The records »

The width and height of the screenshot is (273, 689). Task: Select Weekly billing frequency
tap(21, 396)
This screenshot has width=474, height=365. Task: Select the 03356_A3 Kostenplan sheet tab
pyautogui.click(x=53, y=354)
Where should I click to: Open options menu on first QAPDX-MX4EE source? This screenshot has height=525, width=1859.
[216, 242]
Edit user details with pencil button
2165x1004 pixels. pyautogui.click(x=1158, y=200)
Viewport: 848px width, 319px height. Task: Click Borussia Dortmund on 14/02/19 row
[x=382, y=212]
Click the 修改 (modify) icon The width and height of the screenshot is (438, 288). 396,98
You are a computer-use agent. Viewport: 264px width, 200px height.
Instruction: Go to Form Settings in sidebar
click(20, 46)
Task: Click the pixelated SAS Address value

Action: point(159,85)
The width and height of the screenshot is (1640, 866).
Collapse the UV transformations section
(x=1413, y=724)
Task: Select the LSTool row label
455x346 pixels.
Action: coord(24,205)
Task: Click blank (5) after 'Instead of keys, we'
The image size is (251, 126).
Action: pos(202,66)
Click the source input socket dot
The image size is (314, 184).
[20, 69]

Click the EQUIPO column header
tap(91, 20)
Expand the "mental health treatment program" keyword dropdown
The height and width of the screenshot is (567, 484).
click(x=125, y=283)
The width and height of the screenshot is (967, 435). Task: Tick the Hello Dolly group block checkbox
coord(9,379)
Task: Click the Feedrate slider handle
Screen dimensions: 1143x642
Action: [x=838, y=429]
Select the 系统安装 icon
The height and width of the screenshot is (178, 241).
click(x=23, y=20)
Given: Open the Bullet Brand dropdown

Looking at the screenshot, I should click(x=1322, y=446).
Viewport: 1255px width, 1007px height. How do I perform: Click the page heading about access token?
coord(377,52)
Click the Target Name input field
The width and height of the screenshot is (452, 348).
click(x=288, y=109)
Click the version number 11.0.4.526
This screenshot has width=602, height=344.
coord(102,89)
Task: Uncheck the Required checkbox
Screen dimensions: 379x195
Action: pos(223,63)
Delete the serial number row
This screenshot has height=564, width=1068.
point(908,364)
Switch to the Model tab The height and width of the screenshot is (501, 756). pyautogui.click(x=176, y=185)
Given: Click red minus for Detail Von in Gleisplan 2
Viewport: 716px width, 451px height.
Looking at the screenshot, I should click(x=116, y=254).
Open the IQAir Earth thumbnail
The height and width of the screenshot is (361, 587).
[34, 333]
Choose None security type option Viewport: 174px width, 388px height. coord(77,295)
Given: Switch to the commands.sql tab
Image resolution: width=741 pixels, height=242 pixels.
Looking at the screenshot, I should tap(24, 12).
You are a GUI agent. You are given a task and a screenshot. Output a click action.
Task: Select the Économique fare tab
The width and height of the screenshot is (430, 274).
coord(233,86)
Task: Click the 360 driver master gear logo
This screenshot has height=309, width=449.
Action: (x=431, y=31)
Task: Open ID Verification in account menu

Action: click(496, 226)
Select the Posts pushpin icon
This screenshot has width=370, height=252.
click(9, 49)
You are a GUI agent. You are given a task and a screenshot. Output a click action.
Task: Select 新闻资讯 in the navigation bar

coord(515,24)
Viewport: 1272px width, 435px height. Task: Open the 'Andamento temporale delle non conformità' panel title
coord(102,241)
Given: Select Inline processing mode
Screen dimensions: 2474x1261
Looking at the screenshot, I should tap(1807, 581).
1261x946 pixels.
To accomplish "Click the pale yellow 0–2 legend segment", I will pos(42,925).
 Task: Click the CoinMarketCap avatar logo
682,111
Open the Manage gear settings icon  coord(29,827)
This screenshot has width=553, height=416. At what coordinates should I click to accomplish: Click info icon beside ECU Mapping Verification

Short problem »
Reproduce all of the records above word for word, without changing anything.

Exercise output »
The width and height of the screenshot is (273, 689). Task: Select Weekly billing frequency
tap(21, 396)
This screenshot has width=474, height=365. Task: Select the 03356_A3 Kostenplan sheet tab
pyautogui.click(x=53, y=354)
Where should I click to: Open options menu on first QAPDX-MX4EE source? This screenshot has height=525, width=1859.
[216, 242]
Edit user details with pencil button
2165x1004 pixels. pyautogui.click(x=1158, y=200)
Viewport: 848px width, 319px height. Task: Click Borussia Dortmund on 14/02/19 row
[x=382, y=212]
Click the 修改 (modify) icon The width and height of the screenshot is (438, 288). 396,98
You are a computer-use agent. Viewport: 264px width, 200px height.
Instruction: Go to Form Settings in sidebar
click(20, 46)
Task: Click the pixelated SAS Address value

Action: point(159,85)
The width and height of the screenshot is (1640, 866).
Collapse the UV transformations section
(x=1413, y=724)
Task: Select the LSTool row label
455x346 pixels.
Action: coord(24,205)
Task: Click blank (5) after 'Instead of keys, we'
The image size is (251, 126).
Action: pos(202,66)
Click the source input socket dot
The image size is (314, 184).
[20, 69]

Click the EQUIPO column header
tap(91, 20)
Expand the "mental health treatment program" keyword dropdown
The height and width of the screenshot is (567, 484).
click(x=125, y=283)
The width and height of the screenshot is (967, 435). Task: Tick the Hello Dolly group block checkbox
coord(9,379)
Task: Click the Feedrate slider handle
Screen dimensions: 1143x642
Action: [x=838, y=429]
Select the 系统安装 icon
The height and width of the screenshot is (178, 241).
click(x=23, y=20)
Given: Open the Bullet Brand dropdown

Looking at the screenshot, I should click(x=1322, y=446).
Viewport: 1255px width, 1007px height. How do I perform: Click the page heading about access token?
coord(377,52)
Click the Target Name input field
The width and height of the screenshot is (452, 348).
click(x=288, y=109)
Click the version number 11.0.4.526
This screenshot has width=602, height=344.
coord(102,89)
Task: Uncheck the Required checkbox
Screen dimensions: 379x195
Action: pos(223,63)
Delete the serial number row
This screenshot has height=564, width=1068.
point(908,364)
Switch to the Model tab The height and width of the screenshot is (501, 756). pyautogui.click(x=176, y=185)
Given: Click red minus for Detail Von in Gleisplan 2
Viewport: 716px width, 451px height.
Looking at the screenshot, I should click(x=116, y=254).
Open the IQAir Earth thumbnail
The height and width of the screenshot is (361, 587).
[34, 333]
Choose None security type option Viewport: 174px width, 388px height. coord(77,295)
Given: Switch to the commands.sql tab
Image resolution: width=741 pixels, height=242 pixels.
Looking at the screenshot, I should tap(24, 12).
You are a GUI agent. You are given a task and a screenshot. Output a click action.
Task: Select the Économique fare tab
The width and height of the screenshot is (430, 274).
coord(233,86)
Task: Click the 360 driver master gear logo
This screenshot has height=309, width=449.
Action: (x=431, y=31)
Task: Open ID Verification in account menu

Action: click(496, 226)
Select the Posts pushpin icon
This screenshot has width=370, height=252.
click(9, 49)
You are a GUI agent. You are given a task and a screenshot. Output a click action.
Task: Select 新闻资讯 in the navigation bar

coord(515,24)
Viewport: 1272px width, 435px height. Task: Open the 'Andamento temporale delle non conformità' panel title
coord(102,241)
Given: Select Inline processing mode
Screen dimensions: 2474x1261
Looking at the screenshot, I should tap(1807, 581).
1261x946 pixels.
To accomplish "Click the pale yellow 0–2 legend segment", I will pos(42,925).
 Task: Click the CoinMarketCap avatar logo
682,111
Open the Manage gear settings icon  coord(29,827)
This screenshot has width=553, height=416. At what coordinates should I click to accomplish: Click info icon beside ECU Mapping Verification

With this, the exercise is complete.